EXERCISE INSTRUCTIONS
(1) Name every court case cited in the passage on the stun gun ruling.
(2) Pick up the passage on the stun gun ruling and Wisconsin's electric weapon law after its final sentence and carry it forward.

SUPPLIED PASSAGE
----
Craig Mastantuono March 23, 2016

The US Supreme Court issued a decision in Caetano v. Massachusetts vacating a Boston woman’s conviction for possessing a stun gun, after the highest Court in Massachusetts held that the Second Amendment did not extend that far. SCOTUS held that, consistent with its decisions in D.C. v. Heller and McDonald v. Chicago, the Second Amendment includes arms that did not exist at the time of founding, and is not limited to weapons useful in warfare. The concise two-page opinion is available here.

Wisconsin also has a law prohibiting the possession of any electric weapon without a concealed carry license, which is a felony offense carrying up to 6 years in prison. Wis. Stat. § 941.295(1m) and (2g). The statute defines an electric weapon as “any device which is designed, redesigned, used or intended to be used, offensively or defensively, to immobilize or incapacitate persons by the use of electric current.”
----
SOURCE DATA

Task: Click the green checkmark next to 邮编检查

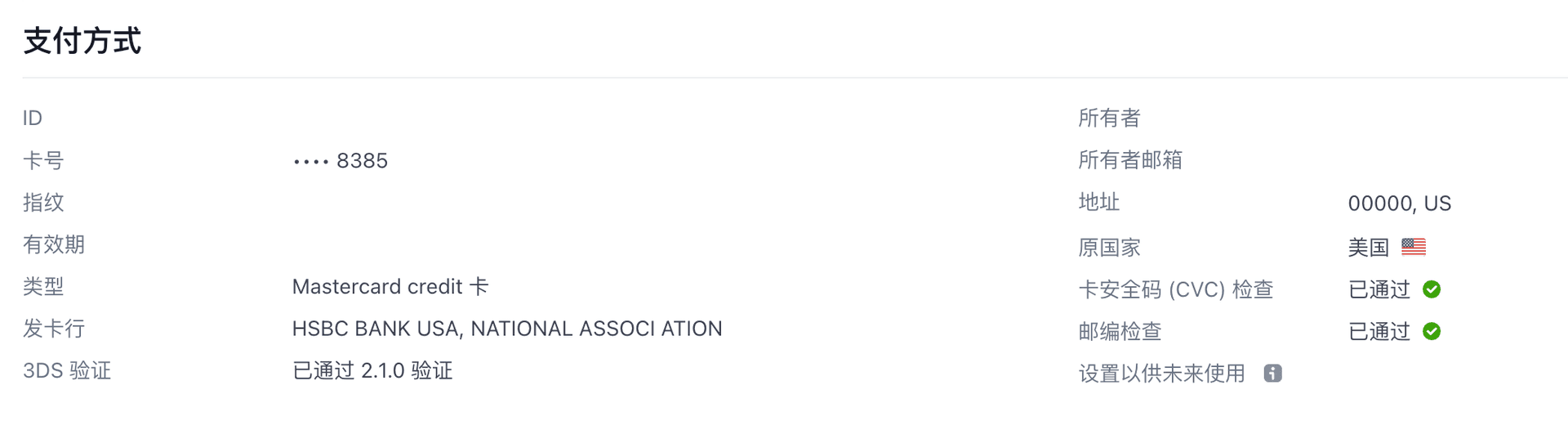Action: click(x=1432, y=331)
----
ANSWERS PER TASK
(1)
Caetano v. Massachusetts
D.C. v. Heller
McDonald v. Chicago

(2)
It is worth noting that carrying a concealed handgun generally without a license is a misdemeanor offense, carrying up to 9 months in jail. Wis. Stat. § 941.23. The disparity in penalties is significant – a difference of 63 months or more than 5 years. In our experience at Mastantuono & Coffee, district attorney’s offices in Wisconsin are filing felony charges for possession an electric weapon, but have been persuaded off of it in negotiations. With the SCOTUS decision in Caetano, we anticipate that there will be additional challenges to this statute in Wisconsin. We will continue to litigate and follow this issue, and post updates.